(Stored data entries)
■ ■ ■ ■

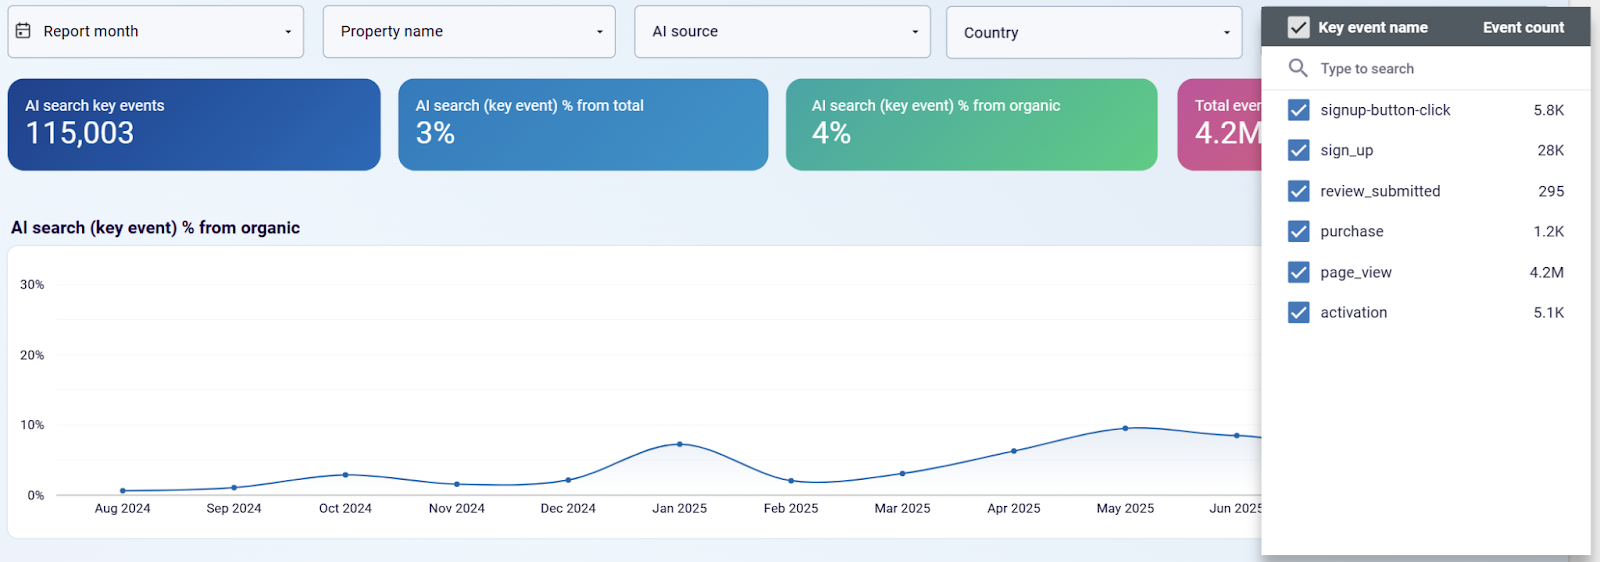
Task: Deselect the review_submitted checkbox
Action: click(1298, 191)
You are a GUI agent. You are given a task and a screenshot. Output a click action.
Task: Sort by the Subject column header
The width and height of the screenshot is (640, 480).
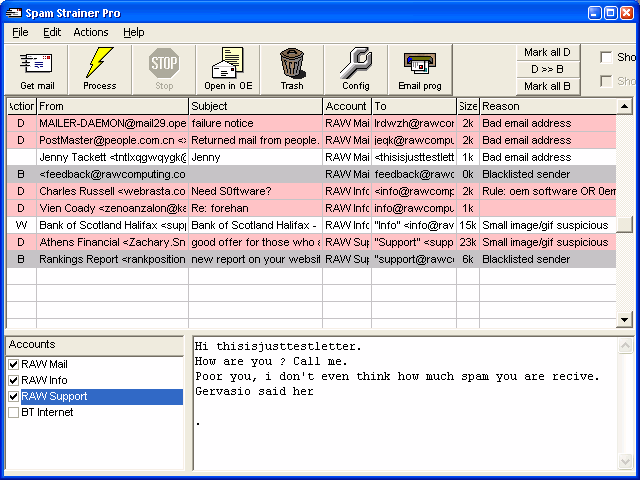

■ ■ ■ ■

Goal of the exercise:
Set down exactly and only the lines from the line that contains "You are a GUI" through the last line of the entries above, with both of those lines included and the pictures left out.

Response for this exercise:
You are a GUI agent. You are given a task and a screenshot. Output a click action.
Task: Sort by the Subject column header
The width and height of the screenshot is (640, 480).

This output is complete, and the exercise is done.